### SUPPLIED DATA ###
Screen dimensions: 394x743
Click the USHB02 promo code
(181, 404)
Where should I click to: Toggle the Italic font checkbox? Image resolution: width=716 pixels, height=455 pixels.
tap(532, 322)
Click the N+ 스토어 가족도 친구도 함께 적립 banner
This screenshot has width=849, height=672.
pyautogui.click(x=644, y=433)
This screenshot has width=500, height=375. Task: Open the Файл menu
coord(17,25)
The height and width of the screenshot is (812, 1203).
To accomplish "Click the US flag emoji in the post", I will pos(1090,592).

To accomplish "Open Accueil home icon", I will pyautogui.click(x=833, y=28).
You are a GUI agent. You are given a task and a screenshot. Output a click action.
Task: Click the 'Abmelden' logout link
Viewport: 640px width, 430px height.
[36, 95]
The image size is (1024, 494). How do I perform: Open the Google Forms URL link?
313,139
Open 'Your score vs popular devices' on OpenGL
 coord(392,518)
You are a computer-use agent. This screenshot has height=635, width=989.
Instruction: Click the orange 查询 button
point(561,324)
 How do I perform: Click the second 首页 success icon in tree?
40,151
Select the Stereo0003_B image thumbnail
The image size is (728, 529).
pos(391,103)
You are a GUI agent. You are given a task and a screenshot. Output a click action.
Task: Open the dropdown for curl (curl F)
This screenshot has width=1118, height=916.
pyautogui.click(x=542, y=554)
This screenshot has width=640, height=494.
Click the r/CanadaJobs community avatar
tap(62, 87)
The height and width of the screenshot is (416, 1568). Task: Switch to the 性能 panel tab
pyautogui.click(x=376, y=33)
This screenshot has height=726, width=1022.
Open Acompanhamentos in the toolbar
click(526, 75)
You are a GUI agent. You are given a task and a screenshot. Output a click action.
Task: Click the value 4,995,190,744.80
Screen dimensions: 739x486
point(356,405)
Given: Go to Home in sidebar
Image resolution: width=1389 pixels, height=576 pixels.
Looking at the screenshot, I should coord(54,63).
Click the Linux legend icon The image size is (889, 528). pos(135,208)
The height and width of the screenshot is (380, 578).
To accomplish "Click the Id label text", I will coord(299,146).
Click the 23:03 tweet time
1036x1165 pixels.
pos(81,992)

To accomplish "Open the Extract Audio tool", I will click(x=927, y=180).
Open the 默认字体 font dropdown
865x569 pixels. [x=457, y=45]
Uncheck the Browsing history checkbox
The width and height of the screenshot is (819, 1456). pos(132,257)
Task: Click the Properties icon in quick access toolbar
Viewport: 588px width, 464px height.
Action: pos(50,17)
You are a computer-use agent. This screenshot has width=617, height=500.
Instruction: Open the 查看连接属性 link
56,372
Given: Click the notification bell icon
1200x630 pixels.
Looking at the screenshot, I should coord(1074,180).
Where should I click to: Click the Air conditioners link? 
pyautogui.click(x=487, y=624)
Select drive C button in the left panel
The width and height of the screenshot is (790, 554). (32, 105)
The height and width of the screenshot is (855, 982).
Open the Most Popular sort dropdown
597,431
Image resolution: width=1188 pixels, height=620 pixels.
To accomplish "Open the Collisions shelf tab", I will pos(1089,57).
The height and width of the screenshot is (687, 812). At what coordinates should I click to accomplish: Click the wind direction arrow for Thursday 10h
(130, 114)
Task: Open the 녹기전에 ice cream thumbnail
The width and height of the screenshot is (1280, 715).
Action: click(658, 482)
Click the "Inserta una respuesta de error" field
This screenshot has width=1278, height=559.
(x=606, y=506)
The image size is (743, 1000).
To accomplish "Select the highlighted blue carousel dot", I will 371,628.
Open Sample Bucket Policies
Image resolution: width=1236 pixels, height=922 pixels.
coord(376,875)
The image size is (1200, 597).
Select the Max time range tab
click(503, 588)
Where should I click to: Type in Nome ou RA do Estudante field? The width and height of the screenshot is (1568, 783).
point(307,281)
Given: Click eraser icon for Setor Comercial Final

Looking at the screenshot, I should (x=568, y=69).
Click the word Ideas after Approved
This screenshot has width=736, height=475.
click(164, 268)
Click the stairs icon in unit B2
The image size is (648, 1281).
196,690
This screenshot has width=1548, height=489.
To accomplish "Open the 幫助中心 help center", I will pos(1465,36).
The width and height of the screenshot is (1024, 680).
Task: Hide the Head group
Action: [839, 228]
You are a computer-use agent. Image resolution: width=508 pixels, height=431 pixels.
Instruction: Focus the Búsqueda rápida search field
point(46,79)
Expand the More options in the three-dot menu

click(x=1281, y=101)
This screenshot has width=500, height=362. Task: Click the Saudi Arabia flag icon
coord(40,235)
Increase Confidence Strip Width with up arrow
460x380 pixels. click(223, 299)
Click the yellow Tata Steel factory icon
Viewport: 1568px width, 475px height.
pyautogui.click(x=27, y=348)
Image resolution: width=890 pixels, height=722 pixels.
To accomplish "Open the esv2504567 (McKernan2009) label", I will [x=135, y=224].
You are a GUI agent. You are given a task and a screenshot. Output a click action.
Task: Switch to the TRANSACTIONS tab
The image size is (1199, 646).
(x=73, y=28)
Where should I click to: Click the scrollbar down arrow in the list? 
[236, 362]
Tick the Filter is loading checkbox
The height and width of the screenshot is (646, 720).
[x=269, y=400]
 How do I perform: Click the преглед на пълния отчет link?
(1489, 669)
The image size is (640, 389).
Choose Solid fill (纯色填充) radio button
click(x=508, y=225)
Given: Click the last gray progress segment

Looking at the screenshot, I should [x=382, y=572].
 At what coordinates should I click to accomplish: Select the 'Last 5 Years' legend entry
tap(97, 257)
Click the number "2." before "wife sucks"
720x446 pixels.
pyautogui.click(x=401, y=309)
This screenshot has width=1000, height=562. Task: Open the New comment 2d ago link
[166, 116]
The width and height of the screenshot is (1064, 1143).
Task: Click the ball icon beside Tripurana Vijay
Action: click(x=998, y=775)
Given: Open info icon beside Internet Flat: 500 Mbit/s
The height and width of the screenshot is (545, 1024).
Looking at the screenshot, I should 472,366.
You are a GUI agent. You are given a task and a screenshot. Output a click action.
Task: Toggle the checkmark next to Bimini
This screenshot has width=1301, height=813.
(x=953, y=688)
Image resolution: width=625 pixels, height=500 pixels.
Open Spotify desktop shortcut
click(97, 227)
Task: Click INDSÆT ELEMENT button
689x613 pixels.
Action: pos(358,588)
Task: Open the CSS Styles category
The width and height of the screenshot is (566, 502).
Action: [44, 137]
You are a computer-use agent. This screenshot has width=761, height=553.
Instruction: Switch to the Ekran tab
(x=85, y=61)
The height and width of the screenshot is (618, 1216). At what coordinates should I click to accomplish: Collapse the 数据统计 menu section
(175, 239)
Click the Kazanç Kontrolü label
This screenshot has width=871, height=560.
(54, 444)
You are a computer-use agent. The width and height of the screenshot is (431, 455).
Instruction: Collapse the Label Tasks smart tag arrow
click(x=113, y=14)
###
> _EXERCISE AIM_
Return every record, leaving each line exactly as it was given.

> _YOUR RESPONSE_
Screen dimensions: 394x743
Click the USHB02 promo code
(181, 404)
Where should I click to: Toggle the Italic font checkbox? Image resolution: width=716 pixels, height=455 pixels.
tap(532, 322)
Click the N+ 스토어 가족도 친구도 함께 적립 banner
This screenshot has width=849, height=672.
pyautogui.click(x=644, y=433)
This screenshot has width=500, height=375. Task: Open the Файл menu
coord(17,25)
The height and width of the screenshot is (812, 1203).
To accomplish "Click the US flag emoji in the post", I will pos(1090,592).

To accomplish "Open Accueil home icon", I will pyautogui.click(x=833, y=28).
You are a GUI agent. You are given a task and a screenshot. Output a click action.
Task: Click the 'Abmelden' logout link
Viewport: 640px width, 430px height.
[36, 95]
The image size is (1024, 494). How do I perform: Open the Google Forms URL link?
313,139
Open 'Your score vs popular devices' on OpenGL
 coord(392,518)
You are a computer-use agent. This screenshot has height=635, width=989.
Instruction: Click the orange 查询 button
point(561,324)
 How do I perform: Click the second 首页 success icon in tree?
40,151
Select the Stereo0003_B image thumbnail
The image size is (728, 529).
pos(391,103)
You are a GUI agent. You are given a task and a screenshot. Output a click action.
Task: Open the dropdown for curl (curl F)
This screenshot has width=1118, height=916.
pyautogui.click(x=542, y=554)
This screenshot has width=640, height=494.
Click the r/CanadaJobs community avatar
tap(62, 87)
The height and width of the screenshot is (416, 1568). Task: Switch to the 性能 panel tab
pyautogui.click(x=376, y=33)
This screenshot has height=726, width=1022.
Open Acompanhamentos in the toolbar
click(526, 75)
You are a GUI agent. You are given a task and a screenshot. Output a click action.
Task: Click the value 4,995,190,744.80
Screen dimensions: 739x486
point(356,405)
Given: Go to Home in sidebar
Image resolution: width=1389 pixels, height=576 pixels.
Looking at the screenshot, I should coord(54,63).
Click the Linux legend icon The image size is (889, 528). pos(135,208)
The height and width of the screenshot is (380, 578).
To accomplish "Click the Id label text", I will coord(299,146).
Click the 23:03 tweet time
1036x1165 pixels.
pos(81,992)

To accomplish "Open the Extract Audio tool", I will click(x=927, y=180).
Open the 默认字体 font dropdown
865x569 pixels. [x=457, y=45]
Uncheck the Browsing history checkbox
The width and height of the screenshot is (819, 1456). pos(132,257)
Task: Click the Properties icon in quick access toolbar
Viewport: 588px width, 464px height.
Action: pos(50,17)
You are a computer-use agent. This screenshot has width=617, height=500.
Instruction: Open the 查看连接属性 link
56,372
Given: Click the notification bell icon
1200x630 pixels.
Looking at the screenshot, I should coord(1074,180).
Where should I click to: Click the Air conditioners link? 
pyautogui.click(x=487, y=624)
Select drive C button in the left panel
The width and height of the screenshot is (790, 554). (32, 105)
The height and width of the screenshot is (855, 982).
Open the Most Popular sort dropdown
597,431
Image resolution: width=1188 pixels, height=620 pixels.
To accomplish "Open the Collisions shelf tab", I will pos(1089,57).
The height and width of the screenshot is (687, 812). At what coordinates should I click to accomplish: Click the wind direction arrow for Thursday 10h
(130, 114)
Task: Open the 녹기전에 ice cream thumbnail
The width and height of the screenshot is (1280, 715).
Action: click(658, 482)
Click the "Inserta una respuesta de error" field
This screenshot has width=1278, height=559.
(x=606, y=506)
The image size is (743, 1000).
To accomplish "Select the highlighted blue carousel dot", I will 371,628.
Open Sample Bucket Policies
Image resolution: width=1236 pixels, height=922 pixels.
coord(376,875)
The image size is (1200, 597).
Select the Max time range tab
click(503, 588)
Where should I click to: Type in Nome ou RA do Estudante field? The width and height of the screenshot is (1568, 783).
point(307,281)
Given: Click eraser icon for Setor Comercial Final

Looking at the screenshot, I should (x=568, y=69).
Click the word Ideas after Approved
This screenshot has width=736, height=475.
click(164, 268)
Click the stairs icon in unit B2
The image size is (648, 1281).
196,690
This screenshot has width=1548, height=489.
To accomplish "Open the 幫助中心 help center", I will pos(1465,36).
The width and height of the screenshot is (1024, 680).
Task: Hide the Head group
Action: [839, 228]
You are a computer-use agent. Image resolution: width=508 pixels, height=431 pixels.
Instruction: Focus the Búsqueda rápida search field
point(46,79)
Expand the More options in the three-dot menu

click(x=1281, y=101)
This screenshot has width=500, height=362. Task: Click the Saudi Arabia flag icon
coord(40,235)
Increase Confidence Strip Width with up arrow
460x380 pixels. click(223, 299)
Click the yellow Tata Steel factory icon
Viewport: 1568px width, 475px height.
pyautogui.click(x=27, y=348)
Image resolution: width=890 pixels, height=722 pixels.
To accomplish "Open the esv2504567 (McKernan2009) label", I will [x=135, y=224].
You are a GUI agent. You are given a task and a screenshot. Output a click action.
Task: Switch to the TRANSACTIONS tab
The image size is (1199, 646).
(x=73, y=28)
Where should I click to: Click the scrollbar down arrow in the list? 
[236, 362]
Tick the Filter is loading checkbox
The height and width of the screenshot is (646, 720).
[x=269, y=400]
 How do I perform: Click the преглед на пълния отчет link?
(1489, 669)
The image size is (640, 389).
Choose Solid fill (纯色填充) radio button
click(x=508, y=225)
Given: Click the last gray progress segment

Looking at the screenshot, I should [x=382, y=572].
 At what coordinates should I click to accomplish: Select the 'Last 5 Years' legend entry
tap(97, 257)
Click the number "2." before "wife sucks"
720x446 pixels.
pyautogui.click(x=401, y=309)
This screenshot has width=1000, height=562. Task: Open the New comment 2d ago link
[166, 116]
The width and height of the screenshot is (1064, 1143).
Task: Click the ball icon beside Tripurana Vijay
Action: click(x=998, y=775)
Given: Open info icon beside Internet Flat: 500 Mbit/s
The height and width of the screenshot is (545, 1024).
Looking at the screenshot, I should 472,366.
You are a GUI agent. You are given a task and a screenshot. Output a click action.
Task: Toggle the checkmark next to Bimini
This screenshot has width=1301, height=813.
(x=953, y=688)
Image resolution: width=625 pixels, height=500 pixels.
Open Spotify desktop shortcut
click(97, 227)
Task: Click INDSÆT ELEMENT button
689x613 pixels.
Action: pos(358,588)
Task: Open the CSS Styles category
The width and height of the screenshot is (566, 502).
Action: [44, 137]
You are a computer-use agent. This screenshot has width=761, height=553.
Instruction: Switch to the Ekran tab
(x=85, y=61)
The height and width of the screenshot is (618, 1216). At what coordinates should I click to accomplish: Collapse the 数据统计 menu section
(175, 239)
Click the Kazanç Kontrolü label
This screenshot has width=871, height=560.
(54, 444)
You are a computer-use agent. The width and height of the screenshot is (431, 455).
Instruction: Collapse the Label Tasks smart tag arrow
click(x=113, y=14)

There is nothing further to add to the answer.